Six years in the U. S. Marine Corps can teach you many things, but it can’t always teach you to feel comfortable when you’re alone in the dark.
I ducked in here to hide from a couple of policemen that I saw in the street. I don’t know if they’re aware of my secret, but I feel like they were watching me. I can’t take any chances. I have to get home to Jessie. I have to find out if her baby is mine.
There is no light in here. I can’t see a thing. This room was created to promote introspection, and it works amazingly well. I am wrapped in total darkness. I am engulfed in the unburdening of a hundred years of sinners. In this dark room, all I can do is listen. I am listening for the footsteps outside of the door; I don’t hear anything.
There is a tremendous weight on my chest. It’s getting hard for me to breathe. At six foot five and 250 lbs., I am a very large man. I’ve never been comfortable in places so small that I can’t stretch my arms out to their full length. But I also don’t want to come out until I can be sure that I am alone.
I am flicking the trigger of my M-16. The feel of the cold steel is comforting. The click, click, click helps me focus. In spite of the darkness, I close my eyes. I have to control my thoughts. I have to control my breath. I need to decide what to do next.
I am thinking of Jessie. I remember the day we met. We were at a bar named Fat Jack’s. It was a Saturday night six years ago. I went there with some of the guys in my unit. We were about to leave for our first tour in Iraq, and we went out to have a few drinks, burn off some steam, and just generally say goodbye.
The music was loud, the beer was cold, and there at the bar stood Jessie. She was tall and thin. She had curves in all the right places. Her long black hair complemented ruby lips and violet eyes. She looked at me and smiled. Every part of me was instantly at attention.

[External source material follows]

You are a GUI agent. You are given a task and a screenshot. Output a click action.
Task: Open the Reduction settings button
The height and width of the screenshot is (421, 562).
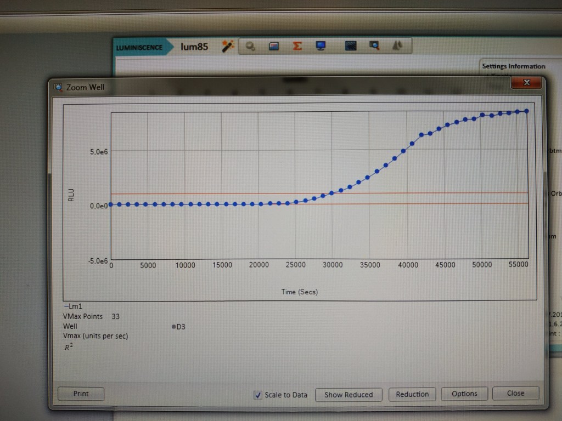[x=412, y=394]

I had to be smooth. I was leaving on Monday, and this might be my only chance to get to know her. I was still in uniform after the day’s exercises. I checked the safety on my gun, more out of habit than anything else. I took a few deep breaths and wandered over to the bar. As she turned toward me, she lifted the cherry that was in her drink, circled it with her lips and bit down.
I felt a twinge in the pit of my stomach. My knees went so weak I almost fell over. I walked up to her and looked deep in her eyes.
“Will you marry me?” I asked her.
Immediately, in my mind I was berating myself. But I couldn’t help it. I was in trouble.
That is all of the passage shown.